Tasilee commented 1 year ago

The zoom discussion with @ArthurChapman, @tucotuco and @chicoreus today concluded that tests #95, #139 and #118 were going to be very difficult to implement properly given the lack of a consistent geographic terms hierarchy by comparison with the taxonomic terms. Note the issues arising from the table above for example. We will therefore remove these tests from CORE.

In their place, we will

  1. Add a test for dwc:stateProvice found to complement #21 (which we will rename)
  2. Add a test for dwc:country dwc:stateProvince combo exist at least once in the bdq:sourceAuthority (country-state/province consistent)
  3. Add a test for dwc:country dwc:stateProvince combo exists exactly once in the bdq:sourceAuthority ((country-state/province unambiguous)
chicoreus commented 1 year ago

Further notes from the zoom discussion with @ArthurChapman, @tucotuco and @Tasilee:

Continent values and their use tend to be very inconsistent between data in the wild and source authorities. Conclusion was to focus on dwc:country and dwc:stateProvince values as noted above.

The matches column in @tucotuco's table above clarified the problems we have been having untangling the concepts of consistency and unambiguity in hierarchically organized data. The concept we have been trying to label consistency aligns with the property of having one or more matches on the source authority. The concept we have been trying to label unambiguity aligns with the property of having exactly one match on the source authority.

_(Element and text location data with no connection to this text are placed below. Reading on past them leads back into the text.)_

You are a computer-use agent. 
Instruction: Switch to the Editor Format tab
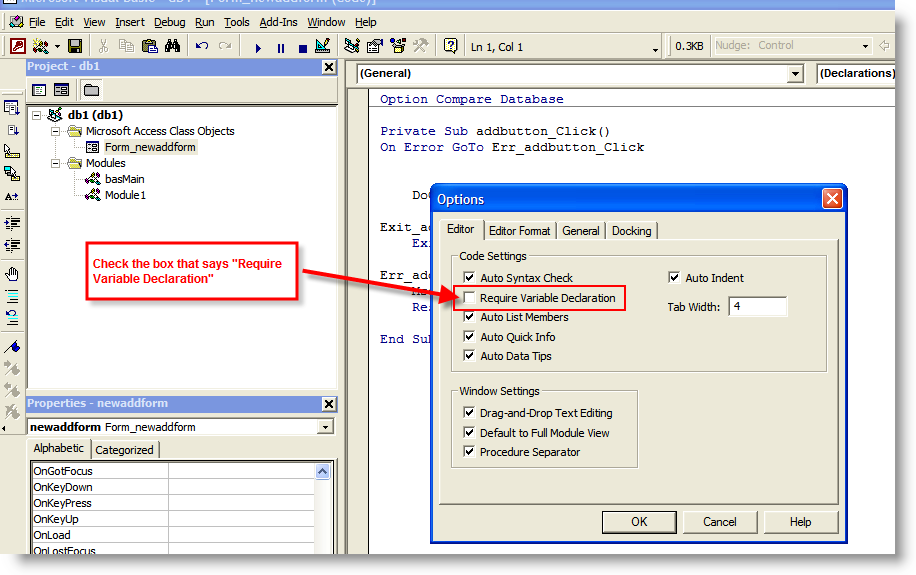point(519,231)
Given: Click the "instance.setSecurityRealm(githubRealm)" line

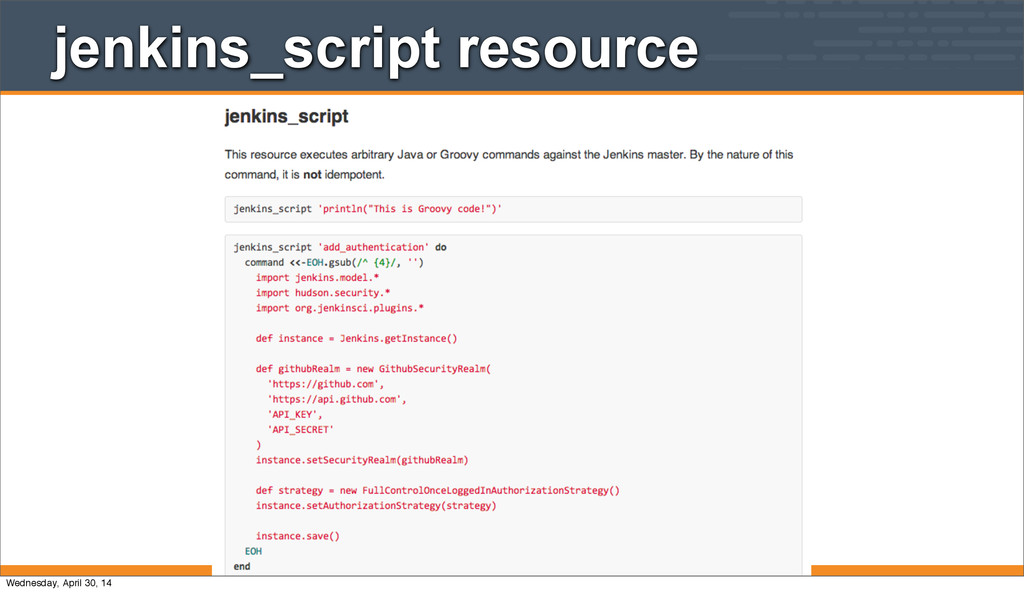Looking at the screenshot, I should point(362,460).
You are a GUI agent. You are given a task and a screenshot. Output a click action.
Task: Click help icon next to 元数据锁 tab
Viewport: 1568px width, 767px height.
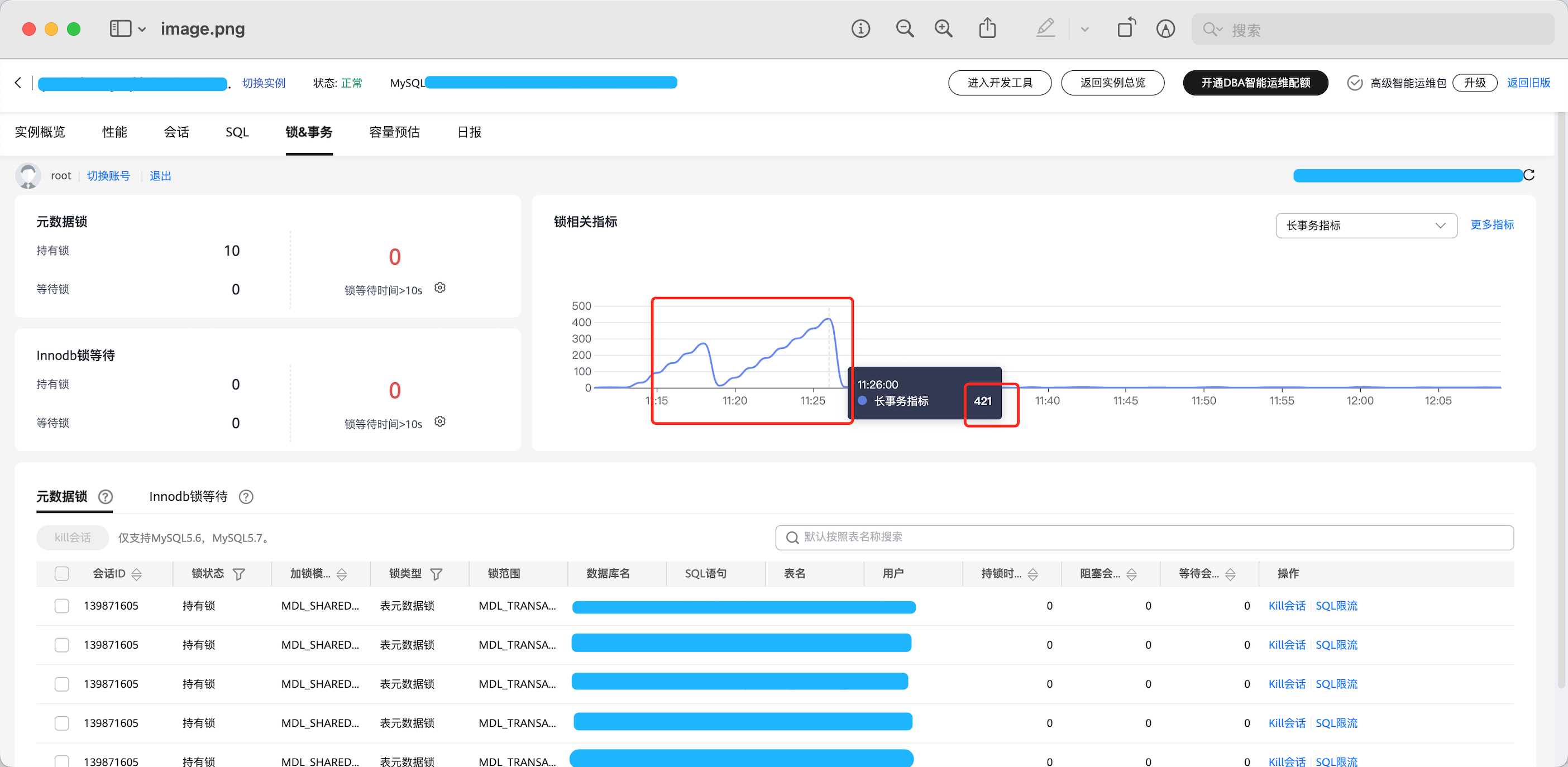[x=106, y=497]
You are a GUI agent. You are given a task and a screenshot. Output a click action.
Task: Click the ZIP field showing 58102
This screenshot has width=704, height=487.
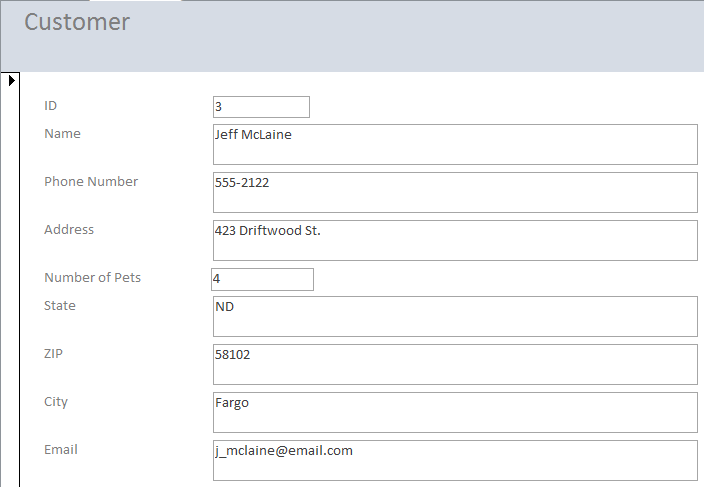pyautogui.click(x=455, y=364)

As noted in @tucotuco's list of divisions above, the ranks found in Getty do not neatly align with dwc:country and dwc:stateProvince, a simple example being United Kingdom (Nation), England (Country) in Getty, where, given #62, we would expect dwc:country to have a value that would match to the United Kingdom (Nation) value in Getty, rather than the included country level term in Getty.

tucotuco commented 1 year ago

Specifically, what we mean by country in Darwin Core is an administrative entity corresponding to place types "nation", "dependent state", "unincorporated territory", "semi-independent political entity", etc. where the list covers all of the entities in the list of ISO country codes.

chicoreus commented 1 year ago

Important summary here, but this test appears to be intractable to implement, so marking as non-core after discussion.

ArthurChapman commented 10 months ago

Added to the Notes (see comments under #123 for discussion of reasons. This a parallel case.)

"Note: that for this test to work, the lowest ranking element must be present and the higher ranking elements be consistent with it."

Do we need to reword the Expected Response?

chicoreus commented 9 months ago

Changed Field to TestField, added ActedUpon/Consulted, added date last modified.

ArthurChapman commented 9 months ago

Changed "Output Type" to TestType and deleted "Warning Type". Updated Specification Last Updated

ArthurChapman commented 5 months ago

@Tasilee - I though this was a DO NOT IMPLEMENT given our definitions

Tasilee commented 4 months ago

Aligned specifications to match current template